Rotary Club of Rotherham

by | 13 November 2025 | Community Focus, Local Charity, Rotary, Rother

At the September meeting of the Rotary Club of Rotherham, members were enthralled by an illustrated talk given by Steve Ash of the Wentworth Woodhouse Preservation Trust. What a fascinating character he is, and he left a lasting impression on club members. After retiring from a senior position in digital marketing, but anxious to once again be part of a team, he answered the call from the Head Gardener at the House to be part of his. And so, the man who hated gardening started a new, and outdoor, vocation at one of the nation’s grandest stately homes – Wentworth Woodhouse, Rotherham.

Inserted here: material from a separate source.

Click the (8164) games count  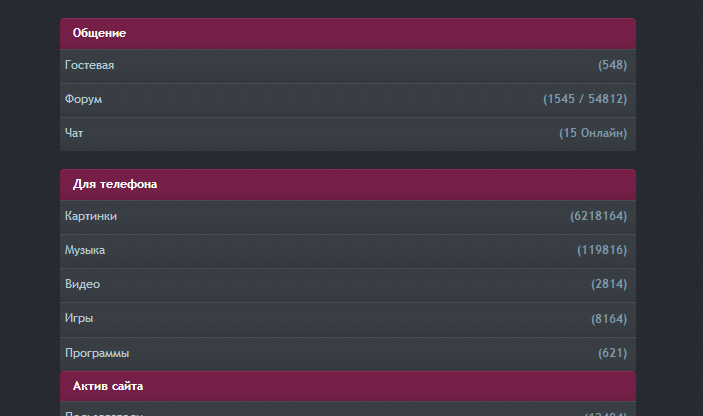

His background in the digital world prompted him to accept another challenge – setting up a digital team to capture the Preservation Trust’s restoration project on film, as a permanent record as well as for marketing purposes. Steve’s description of how the digital team was set up was awe-inspiring and, learning new film-making skills as he went along, he created a team of student volunteers, all with promising careers ahead, and melded them into a unit which was to create an invaluable number of short films about the Trust, its people, the challenges it faces and its ambitions.

But he was far too modest to dwell on the accolade afforded to him, as ‘Digital Heritage Hero’ for his outstanding contribution to heritage volunteering, one of only two given out in the annual Heritage Heroes Awards sponsored by the specialist heritage insurer Ecclesiastical. In the time available he rattled through a dizzying volume of information and excellent images, both from a digital and historical context. One of these showed the discovery of what lay behind the drab, age-stained portraits in the Chapel – St Anthony is being beautifully restored. Steve concluded by talking of Trust’s plans for commercial use of some of the largely derelict and forlorn buildings on the site, and of course in the present, many of us know and have experienced the amazing Camellia House Restaurant with its historic camellias.